Updated information regarding what data is used can be found in the changelog page.

Data pre-processing

30 day time-window

Events for a given individual and a given phenocode will be merged if they are less than or equal to 30 days apart. For example if an individual as K11_APPENDACUT events at the following dates: 2000-01-01, 2000-01-20, 2000-02-10, 2000-02-28, then all these events will become one at date 2000-01-01.

This is done as an attempt to remove events that are follow-ups rather than initial diagnoses.


Unadjusted prevalence

Number of individuals having at least one event for a given phenocode, divided by the total number of individuals in the FinnGen study. No adjustment is done to account for the difference between the age distribution of the FinnGen cohort and the one of the Finnish population.

Recurrence within 6 months

Number of individuals having two events for the given phenocode less than 6 months apart, divided by the number of individuals having at least one event for the given phenocode.

Case fatality at 5-years

Number of individuals that died less than 5 years after the first event for the given phenocode, divided by the number of individuals having at least one event for the given phenocode.

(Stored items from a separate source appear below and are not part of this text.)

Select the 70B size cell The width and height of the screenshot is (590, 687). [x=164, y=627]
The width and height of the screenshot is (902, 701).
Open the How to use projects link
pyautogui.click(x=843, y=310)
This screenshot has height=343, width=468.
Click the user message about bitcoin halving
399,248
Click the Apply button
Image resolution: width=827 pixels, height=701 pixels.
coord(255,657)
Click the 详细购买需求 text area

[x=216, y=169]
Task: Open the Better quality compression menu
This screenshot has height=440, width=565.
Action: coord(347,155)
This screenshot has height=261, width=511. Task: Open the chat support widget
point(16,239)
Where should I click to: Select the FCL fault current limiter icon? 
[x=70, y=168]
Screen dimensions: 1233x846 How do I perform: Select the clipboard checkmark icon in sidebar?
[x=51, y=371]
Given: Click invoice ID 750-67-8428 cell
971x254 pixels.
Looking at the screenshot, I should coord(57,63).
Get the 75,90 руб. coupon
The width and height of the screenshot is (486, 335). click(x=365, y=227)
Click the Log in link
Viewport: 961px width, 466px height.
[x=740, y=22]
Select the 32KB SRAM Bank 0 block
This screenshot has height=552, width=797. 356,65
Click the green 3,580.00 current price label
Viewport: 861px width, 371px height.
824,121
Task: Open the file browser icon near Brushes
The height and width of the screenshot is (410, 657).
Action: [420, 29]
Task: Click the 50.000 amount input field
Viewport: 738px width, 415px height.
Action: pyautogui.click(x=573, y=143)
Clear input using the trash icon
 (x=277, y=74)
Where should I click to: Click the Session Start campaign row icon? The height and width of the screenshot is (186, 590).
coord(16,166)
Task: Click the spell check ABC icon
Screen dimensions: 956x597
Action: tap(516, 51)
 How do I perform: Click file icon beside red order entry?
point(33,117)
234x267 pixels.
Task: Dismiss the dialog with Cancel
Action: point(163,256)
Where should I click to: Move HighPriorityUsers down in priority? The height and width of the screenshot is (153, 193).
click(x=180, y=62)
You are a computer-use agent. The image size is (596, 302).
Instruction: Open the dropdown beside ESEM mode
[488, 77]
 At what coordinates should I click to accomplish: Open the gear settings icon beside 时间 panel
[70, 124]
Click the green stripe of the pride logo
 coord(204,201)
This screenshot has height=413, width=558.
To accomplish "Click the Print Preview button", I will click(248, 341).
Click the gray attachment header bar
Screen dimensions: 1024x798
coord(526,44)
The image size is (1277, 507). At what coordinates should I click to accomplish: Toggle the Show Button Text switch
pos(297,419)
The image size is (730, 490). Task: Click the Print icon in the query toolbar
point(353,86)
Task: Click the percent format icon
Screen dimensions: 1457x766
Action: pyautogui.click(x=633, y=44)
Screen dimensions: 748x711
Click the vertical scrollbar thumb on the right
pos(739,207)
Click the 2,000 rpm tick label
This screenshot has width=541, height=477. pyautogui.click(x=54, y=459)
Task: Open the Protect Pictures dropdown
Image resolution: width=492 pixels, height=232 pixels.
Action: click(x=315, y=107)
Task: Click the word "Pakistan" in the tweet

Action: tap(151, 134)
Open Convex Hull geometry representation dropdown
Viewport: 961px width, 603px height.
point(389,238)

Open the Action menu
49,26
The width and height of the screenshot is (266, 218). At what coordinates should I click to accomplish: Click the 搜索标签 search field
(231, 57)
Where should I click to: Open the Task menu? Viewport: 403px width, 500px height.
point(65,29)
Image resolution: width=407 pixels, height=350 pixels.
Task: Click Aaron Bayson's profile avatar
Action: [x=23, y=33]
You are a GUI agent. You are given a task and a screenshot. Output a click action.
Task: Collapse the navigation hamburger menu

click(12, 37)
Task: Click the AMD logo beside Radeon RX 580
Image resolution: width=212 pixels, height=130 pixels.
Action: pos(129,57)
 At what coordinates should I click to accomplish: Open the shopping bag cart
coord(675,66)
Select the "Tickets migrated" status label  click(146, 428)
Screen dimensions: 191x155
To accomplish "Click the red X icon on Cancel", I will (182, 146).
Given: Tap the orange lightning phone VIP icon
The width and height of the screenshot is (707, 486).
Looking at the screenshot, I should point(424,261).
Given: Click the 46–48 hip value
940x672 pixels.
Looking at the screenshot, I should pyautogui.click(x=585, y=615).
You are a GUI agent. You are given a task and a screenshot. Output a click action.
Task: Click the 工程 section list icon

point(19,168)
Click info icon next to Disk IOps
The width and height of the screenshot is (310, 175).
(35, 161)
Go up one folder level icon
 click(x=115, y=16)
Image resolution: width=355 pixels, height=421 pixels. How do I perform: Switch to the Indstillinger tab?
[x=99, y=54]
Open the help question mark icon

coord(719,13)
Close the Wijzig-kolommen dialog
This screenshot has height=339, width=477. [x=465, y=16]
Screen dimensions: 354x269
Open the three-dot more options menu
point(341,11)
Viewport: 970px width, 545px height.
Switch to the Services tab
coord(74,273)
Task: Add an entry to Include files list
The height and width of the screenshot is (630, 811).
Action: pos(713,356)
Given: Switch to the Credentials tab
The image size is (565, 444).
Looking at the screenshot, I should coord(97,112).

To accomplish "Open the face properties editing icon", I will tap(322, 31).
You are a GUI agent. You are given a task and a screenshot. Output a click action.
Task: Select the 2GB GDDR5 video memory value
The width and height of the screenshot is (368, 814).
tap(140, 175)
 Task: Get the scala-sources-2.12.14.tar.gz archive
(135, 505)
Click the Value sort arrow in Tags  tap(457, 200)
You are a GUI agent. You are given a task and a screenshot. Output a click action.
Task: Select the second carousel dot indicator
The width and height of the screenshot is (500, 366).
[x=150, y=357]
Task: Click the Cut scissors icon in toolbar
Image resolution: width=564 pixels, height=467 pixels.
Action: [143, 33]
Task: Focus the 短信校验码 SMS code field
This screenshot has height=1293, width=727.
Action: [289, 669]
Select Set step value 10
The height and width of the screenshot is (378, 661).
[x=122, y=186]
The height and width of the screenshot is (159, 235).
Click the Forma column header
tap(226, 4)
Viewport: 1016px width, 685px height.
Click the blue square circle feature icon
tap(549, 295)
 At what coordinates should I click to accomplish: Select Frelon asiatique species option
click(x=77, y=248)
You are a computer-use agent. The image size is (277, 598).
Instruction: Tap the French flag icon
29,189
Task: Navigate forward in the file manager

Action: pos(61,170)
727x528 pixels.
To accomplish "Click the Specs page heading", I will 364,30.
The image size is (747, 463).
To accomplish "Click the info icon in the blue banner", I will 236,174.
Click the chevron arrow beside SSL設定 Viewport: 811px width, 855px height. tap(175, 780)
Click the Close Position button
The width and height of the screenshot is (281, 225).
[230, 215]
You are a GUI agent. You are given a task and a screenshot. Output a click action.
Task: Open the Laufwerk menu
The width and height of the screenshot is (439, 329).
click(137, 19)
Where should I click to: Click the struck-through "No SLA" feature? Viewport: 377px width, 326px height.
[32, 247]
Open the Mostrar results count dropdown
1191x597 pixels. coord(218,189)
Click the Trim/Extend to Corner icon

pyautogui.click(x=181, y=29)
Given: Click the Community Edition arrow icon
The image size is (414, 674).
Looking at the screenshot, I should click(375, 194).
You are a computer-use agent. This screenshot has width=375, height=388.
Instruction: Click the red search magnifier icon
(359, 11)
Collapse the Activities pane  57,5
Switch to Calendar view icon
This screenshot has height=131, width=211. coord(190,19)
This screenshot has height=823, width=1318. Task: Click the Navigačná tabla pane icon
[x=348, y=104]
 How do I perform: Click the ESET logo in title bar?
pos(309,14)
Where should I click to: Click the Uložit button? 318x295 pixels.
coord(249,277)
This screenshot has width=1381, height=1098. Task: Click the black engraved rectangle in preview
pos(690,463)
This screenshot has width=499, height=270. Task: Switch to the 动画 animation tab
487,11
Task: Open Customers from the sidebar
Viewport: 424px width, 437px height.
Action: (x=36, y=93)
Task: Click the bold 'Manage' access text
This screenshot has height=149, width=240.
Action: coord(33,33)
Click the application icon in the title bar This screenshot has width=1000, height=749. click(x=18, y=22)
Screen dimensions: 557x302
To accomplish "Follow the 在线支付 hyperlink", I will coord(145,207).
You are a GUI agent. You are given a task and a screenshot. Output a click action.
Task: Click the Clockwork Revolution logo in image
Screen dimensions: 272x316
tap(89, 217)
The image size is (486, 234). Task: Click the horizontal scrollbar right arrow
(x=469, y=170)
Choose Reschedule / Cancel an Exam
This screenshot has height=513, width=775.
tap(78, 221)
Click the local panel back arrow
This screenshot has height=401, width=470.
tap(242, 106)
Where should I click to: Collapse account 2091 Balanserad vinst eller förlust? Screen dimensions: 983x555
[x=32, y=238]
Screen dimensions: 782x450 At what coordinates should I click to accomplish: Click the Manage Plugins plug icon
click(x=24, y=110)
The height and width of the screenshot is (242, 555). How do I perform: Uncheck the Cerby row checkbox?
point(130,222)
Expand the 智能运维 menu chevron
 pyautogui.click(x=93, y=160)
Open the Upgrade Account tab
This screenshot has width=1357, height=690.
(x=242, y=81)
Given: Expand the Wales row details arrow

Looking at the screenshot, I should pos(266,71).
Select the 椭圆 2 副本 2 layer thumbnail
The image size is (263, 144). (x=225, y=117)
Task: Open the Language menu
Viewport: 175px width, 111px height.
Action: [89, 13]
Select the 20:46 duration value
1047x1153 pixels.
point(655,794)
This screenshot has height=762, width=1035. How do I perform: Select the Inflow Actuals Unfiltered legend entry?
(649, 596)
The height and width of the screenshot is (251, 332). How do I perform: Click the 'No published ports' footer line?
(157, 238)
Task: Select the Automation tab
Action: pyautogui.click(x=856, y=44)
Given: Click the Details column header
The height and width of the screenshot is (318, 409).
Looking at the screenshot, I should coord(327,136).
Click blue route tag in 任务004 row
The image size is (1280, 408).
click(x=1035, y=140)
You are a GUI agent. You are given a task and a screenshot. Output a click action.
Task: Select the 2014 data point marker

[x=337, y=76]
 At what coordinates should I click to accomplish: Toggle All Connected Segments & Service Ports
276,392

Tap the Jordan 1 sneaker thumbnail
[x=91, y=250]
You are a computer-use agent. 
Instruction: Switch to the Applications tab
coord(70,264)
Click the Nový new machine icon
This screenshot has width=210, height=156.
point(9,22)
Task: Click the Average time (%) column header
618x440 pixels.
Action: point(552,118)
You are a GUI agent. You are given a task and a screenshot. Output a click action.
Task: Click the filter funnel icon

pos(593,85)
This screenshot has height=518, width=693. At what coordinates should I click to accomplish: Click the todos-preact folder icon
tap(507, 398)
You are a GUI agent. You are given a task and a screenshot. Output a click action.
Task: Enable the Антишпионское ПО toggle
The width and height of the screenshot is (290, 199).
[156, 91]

Survival analyses between phenocodes

Most of the study follows the NB-COMO study.

Data pre-processing

  • Start of study: 1998-01-01
  • End of study: 2018-12-31
  • Prevalent cases removed from the study.
  • Ignore time before start of study for individuals having the prior-phenocode before the study starts.
  • Split time in unexposed and exposed periods.
  • Only consider endpoint pairs:
    • with at least 10 individuals for each cell of the contingency table of this endpoint pair.
    • with at least 25 individuals having the outcome endpoint.
    • where ICDs of both endpoints as well as there parents don't overlap.
    • where endpoints are not descendants of one another in the endpoint tree hierarchy.

Cox regression

The model used is: y ~ prior + birth_year + sex

If the endpoint is sex-specific, then the sex covariate is removed from the model.

Lagged hazard ratios are computed by considering only up to 1, 5, and 15 years of exposed time.

The regression are done using the lifelines library.


Due to the sensitive nature of the data, the age when entering and leaving the study has an accuracy of 1 year.

Drug Statistics

The drug score is computed in a 2-step process:

  1. Fit the data to the logistic model:
    y ~ sex + year-of-birth + year-of-birth^2 + year-at-endpoint + year-at-endpoint^2
  2. Use the fitted model to predict the probability for the following data:
    • sex = 0.5, assume an even number of females and males.
    • year-of-birth = 1960, the mean year of birth of the FinnGen cohort.
    • year-at-endpoint = 2018, predict the probability at the end of the study.

The resulting probability value is the drug score. The highest the drug score is, the more likely the drug is to be taken after the given endpoint.

Source code

Availabe on GitHub for both the data processing pipeline and the website.